Traders say Global Copper Market Set to Shake up as China Plans to Export its Stockpile

The stockpiles of copper in China are near record highs and analysts are of the opinion that the country may be about to shock the global copper market by unleashing its stockpiles onto the global market.

In the next few months they expect China to raise its copper exports – which are usually tiny, said four traders of copper, including two from state-owned Chinese smelters. In the first two months of 2016, China’s refined copper exports averaged less than 10,000 tonnes a month while it was around 17,000 a month in 2015.

China is the world’s largest consumer of copper and this is the time when traditionally China has the strongest period of demand for the metal. In this scenario producers and investors in the metal across the world would feel a major jolt if higher exports materialize from China.

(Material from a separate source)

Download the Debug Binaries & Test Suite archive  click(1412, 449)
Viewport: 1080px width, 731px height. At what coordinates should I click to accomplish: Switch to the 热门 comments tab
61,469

This rise in exports of copper might be a further sign of its economy still struggling against headwinds. In the past couple of years, sectors like construction and manufacturing – which buy copper have been hit hard by the headwinds.

At a time when the country is already swimming in copper, demand for refined copper from the nation’s massive smelting sector has shifted due to slowing building construction and electronics manufacturing sectors.

Since copper forms the essential network of its infrastructure, carrying water, conducting electricity and comprising the circuits in its machines, the consumption of the metal by China has been a crucial measure of the country’s economic growth.

“The situation for copper smelters in China is probably the worst it has been in 20 years. But they won’t admit it. It wouldn’t surprise me in the least (if they start exporting),” a source at an Asian copper producer who did not want be named told CNBC.

Since China’s refined copper imports hit a record in 2015, an increase in Chinese exports would mark an abrupt turnaround in global copper trade flows.

Market sentiments have already been buoyed lately by a more than 10 percent rally in prices since mid-January and any exports could deliver a major psychological blow to it.

Questions would also be raised about decisions by the world’s top mining companies to dial up copper production on the assumption of strong long-term demand out of China by the outbound flow of metal.

Based on the fact that China would swallow just about any of the metal they could produce, copper producers around the world have opened new mines and increased production from existing ones in the past 20 years.

This trend was most evident between 2005 and 2015 when the Chinese government pushed more people to move from rural areas into the cities resulting in the massive commercial and residential development boom. There are 16 cities in China now that have more than 5 million residents.

However demand for new housing projects has plummeted as many buildings, particularly in secondary cities remain empty due to the faltering Chinese economy.

The usual seasonal uptick in copper demand in the second quarter is not likely to help China’s smelters due to the slumping consumption and the surging imports of 2015 and earlier this year.

According to estimates from He Xiaohui, an analyst at state-backed research firm Antaike, China may hold more than 1 million tonnes of refined copper stocks currently, including bonded stocks, exchange stocks and metal held by traders and smelters.